Эти слова и искренность, с которой они были произнесены, возымели действие, и глаза сердитого старика несколько потеплели.
– Послушай, я бы тебя покормил, но хорошо знаю, что затем ты попросишь денег, потом захочешь переночевать, далее будешь вымаливать работу…. И я уже вряд ли смогу так просто отделаться от тебя. Так что лучше уходи добром, пока я не приказал этим молодцам тебя примерно проучить!
– С чего ты взял, что я буду что-то просить? – обиженно пожал плечами Кирикиль, поражаясь про себя проницательности дорманца.
– Потому что слишком хорошо тебя знаю…
Дальнейшие препирательства ни к чему не привели. Эртрут был глух к любым доводам, не желал помочь даже медной монетой.
– Был бы во дворце Идал, он бы тебе задал, старый вонючка! – наконец плюнул Кирикиль.
– Но его же здесь нет? – ловко парировал Эртрут, громко захлопнув дверь и едва не прищемив длинный яриадский нос.

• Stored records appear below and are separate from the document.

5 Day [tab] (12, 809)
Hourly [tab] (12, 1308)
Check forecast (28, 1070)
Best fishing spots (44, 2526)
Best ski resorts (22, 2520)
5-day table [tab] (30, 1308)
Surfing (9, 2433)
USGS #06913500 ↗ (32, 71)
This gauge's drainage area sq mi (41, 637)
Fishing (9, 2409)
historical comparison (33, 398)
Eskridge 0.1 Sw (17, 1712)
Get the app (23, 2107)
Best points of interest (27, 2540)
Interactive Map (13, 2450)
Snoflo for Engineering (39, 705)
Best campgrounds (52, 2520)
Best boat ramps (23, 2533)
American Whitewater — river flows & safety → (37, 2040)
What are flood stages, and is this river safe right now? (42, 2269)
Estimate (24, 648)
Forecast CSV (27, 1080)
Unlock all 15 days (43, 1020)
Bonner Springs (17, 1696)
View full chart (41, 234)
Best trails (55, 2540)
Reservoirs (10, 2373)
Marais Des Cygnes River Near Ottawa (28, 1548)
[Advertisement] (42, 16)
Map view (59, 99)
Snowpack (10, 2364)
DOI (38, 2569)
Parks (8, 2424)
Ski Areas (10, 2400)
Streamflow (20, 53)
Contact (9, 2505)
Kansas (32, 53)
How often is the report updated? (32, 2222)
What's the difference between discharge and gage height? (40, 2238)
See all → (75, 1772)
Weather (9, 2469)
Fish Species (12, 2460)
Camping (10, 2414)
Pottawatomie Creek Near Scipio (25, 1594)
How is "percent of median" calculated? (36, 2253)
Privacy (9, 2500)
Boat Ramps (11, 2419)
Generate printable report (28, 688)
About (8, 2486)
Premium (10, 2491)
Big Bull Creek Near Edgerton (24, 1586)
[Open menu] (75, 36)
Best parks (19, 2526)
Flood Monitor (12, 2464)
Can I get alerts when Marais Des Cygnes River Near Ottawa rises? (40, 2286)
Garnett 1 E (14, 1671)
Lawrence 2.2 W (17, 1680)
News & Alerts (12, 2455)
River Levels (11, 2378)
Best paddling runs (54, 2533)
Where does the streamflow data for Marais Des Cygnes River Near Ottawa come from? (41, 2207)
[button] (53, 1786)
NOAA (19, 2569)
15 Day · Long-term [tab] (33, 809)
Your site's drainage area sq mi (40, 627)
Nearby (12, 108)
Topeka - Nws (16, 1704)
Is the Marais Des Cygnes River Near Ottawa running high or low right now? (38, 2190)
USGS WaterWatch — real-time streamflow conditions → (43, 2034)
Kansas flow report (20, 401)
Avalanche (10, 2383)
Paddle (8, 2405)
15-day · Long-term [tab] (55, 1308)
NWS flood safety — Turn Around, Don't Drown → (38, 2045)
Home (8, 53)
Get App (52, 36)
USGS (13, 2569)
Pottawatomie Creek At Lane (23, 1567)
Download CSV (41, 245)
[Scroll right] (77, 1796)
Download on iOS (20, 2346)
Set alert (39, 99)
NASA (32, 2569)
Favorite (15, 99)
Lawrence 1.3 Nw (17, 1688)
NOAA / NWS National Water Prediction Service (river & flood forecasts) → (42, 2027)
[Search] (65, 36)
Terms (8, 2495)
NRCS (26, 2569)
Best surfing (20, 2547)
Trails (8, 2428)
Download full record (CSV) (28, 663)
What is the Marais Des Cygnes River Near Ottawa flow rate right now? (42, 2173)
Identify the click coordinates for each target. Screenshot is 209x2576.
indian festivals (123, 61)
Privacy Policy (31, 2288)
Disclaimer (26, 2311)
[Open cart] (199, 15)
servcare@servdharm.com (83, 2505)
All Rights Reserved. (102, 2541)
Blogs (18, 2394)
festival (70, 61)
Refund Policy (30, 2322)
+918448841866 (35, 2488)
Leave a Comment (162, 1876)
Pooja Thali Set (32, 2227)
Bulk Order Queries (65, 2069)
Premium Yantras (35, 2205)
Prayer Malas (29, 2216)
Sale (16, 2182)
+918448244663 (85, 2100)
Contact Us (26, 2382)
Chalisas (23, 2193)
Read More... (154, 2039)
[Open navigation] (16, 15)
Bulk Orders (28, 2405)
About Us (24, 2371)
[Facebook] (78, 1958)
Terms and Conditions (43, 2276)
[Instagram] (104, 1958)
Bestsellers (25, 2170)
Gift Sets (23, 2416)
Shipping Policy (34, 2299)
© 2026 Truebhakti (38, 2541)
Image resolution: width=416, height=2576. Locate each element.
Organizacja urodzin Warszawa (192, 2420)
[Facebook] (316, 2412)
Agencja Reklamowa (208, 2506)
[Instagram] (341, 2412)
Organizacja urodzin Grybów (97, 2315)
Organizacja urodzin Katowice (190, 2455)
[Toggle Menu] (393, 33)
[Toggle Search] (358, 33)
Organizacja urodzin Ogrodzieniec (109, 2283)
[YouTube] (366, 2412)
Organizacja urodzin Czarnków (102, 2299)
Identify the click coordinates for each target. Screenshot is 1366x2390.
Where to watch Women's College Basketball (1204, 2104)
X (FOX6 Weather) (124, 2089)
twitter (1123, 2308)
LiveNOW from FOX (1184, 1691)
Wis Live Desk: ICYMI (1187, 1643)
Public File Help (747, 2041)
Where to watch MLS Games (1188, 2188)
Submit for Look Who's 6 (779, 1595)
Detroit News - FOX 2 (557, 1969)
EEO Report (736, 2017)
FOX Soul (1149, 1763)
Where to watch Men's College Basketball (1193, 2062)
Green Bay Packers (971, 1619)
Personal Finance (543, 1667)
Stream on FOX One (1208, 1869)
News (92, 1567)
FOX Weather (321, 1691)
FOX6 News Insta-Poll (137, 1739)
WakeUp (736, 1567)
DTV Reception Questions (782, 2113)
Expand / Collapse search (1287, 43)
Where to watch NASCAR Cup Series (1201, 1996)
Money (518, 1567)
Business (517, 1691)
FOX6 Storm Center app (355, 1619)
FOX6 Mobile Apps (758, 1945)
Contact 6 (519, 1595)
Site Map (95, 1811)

Кирикиль опять оказался на улице. Дело шло к вечеру. Пора было серьезно подумать о ночлеге, ибо ночью без крыши над головой его наверняка схватят гиозы и, как бездомного мусака, выдворят из Грономфы или вообще отправят на галеры. Яриадец тяжело вздохнул и направил свои стопы в то самое Ристалище, где несколько лет назад повстречал ДозирЭ и нанялся к нему в услужение. Придя туда, он нос к носу столкнулся с молодым белоплащным воином, который искал себе способного слугу. Воин тут же предложил яриадцу приличную плату, но тот лишь пугливо шарахнулся в сторону – уж больно этот рослый крепкий удалец напомнил ему ДозирЭ. Нет уж, хватит! Лучше я буду есть безвкусную похлебку и запивать ее пустой водой, чем впредь наймусь слугой к очередному безумному герою!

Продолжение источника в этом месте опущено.